Yes, this is my third article on branding your practice. Before you sigh and say not again, think about it. What is more important than how people perceive your practice? That's branding – the words, images and overall content that cause people to build an idea of who you are and what you do.
by Braxton Pulley, D.C. in Branding on Thursday, December 08, 2016
My first two articles pounded home the idea of understanding your messaging. I talked about how to answer the question “what do you do” in a clear, concise manner, as well as how to create messaging and make it flow through all of your communications. Yet, there is another element in creating a distinctive brand -- visual connections.
The saying “a picture is worth a thousand words” is at play here. The patterns, textures, colors you choose for your practice are an important to setting you apart not only from other D.C.s, but also all the other businesses that are competing for the consumer’s attention. So when you think visually, what should you consider?
Your Color Palette
The colors you chose when you set up your marketing materials are your palette. Everything you do should come back to these three to five colors and the guidelines you determined when you would use each color.
For example, the links on your website will always be in the neon green that corresponds to the same color of your logo. You’ll also use it as an accent color to emphasize key words in your print materials. Then, in time, your patients will subconsciously know key information is in green.
If you are still working on creating a color palette, consider colors that you can live with for a long time. For example, right now orange is an extremely popular color. It is great because it pops both off of paper and the screen, but in two years, how will you feel about it?
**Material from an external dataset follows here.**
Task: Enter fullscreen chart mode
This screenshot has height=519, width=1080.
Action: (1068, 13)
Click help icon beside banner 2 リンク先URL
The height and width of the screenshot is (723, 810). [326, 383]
It will likely depend on the hue you chose. Is it the orange from your first box of colors, or is more a sophisticated hue? The deeper hue may extend the life of your color palette because it is considered more traditional even though it is a vibrant addition to your color options.
In the end, there are no wrong decisions in creating a palette, you simply need to make sure your decisions are intentional as you work to create a cohesive, yet unique and visually appealing brand you can live with for the foreseeable future.
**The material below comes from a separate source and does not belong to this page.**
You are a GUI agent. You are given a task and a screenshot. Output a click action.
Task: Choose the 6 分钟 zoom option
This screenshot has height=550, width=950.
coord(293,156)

Bless the Internet for allowing access to millions of stock photos, right? We can choose a photo or illustration to reflect any mood or need, but sometimes that isn’t a good thing. You need to choose your images carefully.
If your practice mainly caters to business professionals in the neighborhood surrounding your practice, then a photo of a woman dressed in yoga gear on your homepage or marketing materials doesn’t connect to your message. Instead a photo of a D.C. or you consulting with someone in business attire projects the image of your patients, along with your professionalism.
Also, you need to keep the style of the photos consistent. In other words, perhaps you like images that appear drawn or computer-created versus actual photography. That’s great, but don’t mix them.
For example, imagine your service listing on your website, don’t use a photo next to one service and a drawn element next to another. It is distracting and hard for your patients to develop an intuitive understanding of your messaging.
Photos themselves are also something you need to consider. What do you want them to convey? Are they artsy – a stylized photo of the spine? Or, are they practical – demonstrating how patients move after treatment?
There is no doubt that it’s tough to not choose a photo that you simply like, but it needs to tie back to your messaging and the overall look of your practice.
In the end, distinctive branding creates an emotional connection between your practice and your patients. They should feel confident and secure in the knowledge that their D.C. is their partner in health.
Paying attention to how you visually project your messaging is the difference of whether your marketing investment is good or great. And, in the end, don’t we all want to be great?